— TASK DIRECTIONS —
Echo the lines from the one containing "This screenshot has width=1400, height=788." through the one containing "will [136, 183].", copying them character for character.

— INPUT MATERIAL —
* START *
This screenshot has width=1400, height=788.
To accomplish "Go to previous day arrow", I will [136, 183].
* END *
* START *
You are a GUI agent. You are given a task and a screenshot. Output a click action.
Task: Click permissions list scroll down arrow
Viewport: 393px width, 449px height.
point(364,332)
* END *
— EXERCISE OUTPUT —
This screenshot has width=1400, height=788.
To accomplish "Go to previous day arrow", I will [136, 183].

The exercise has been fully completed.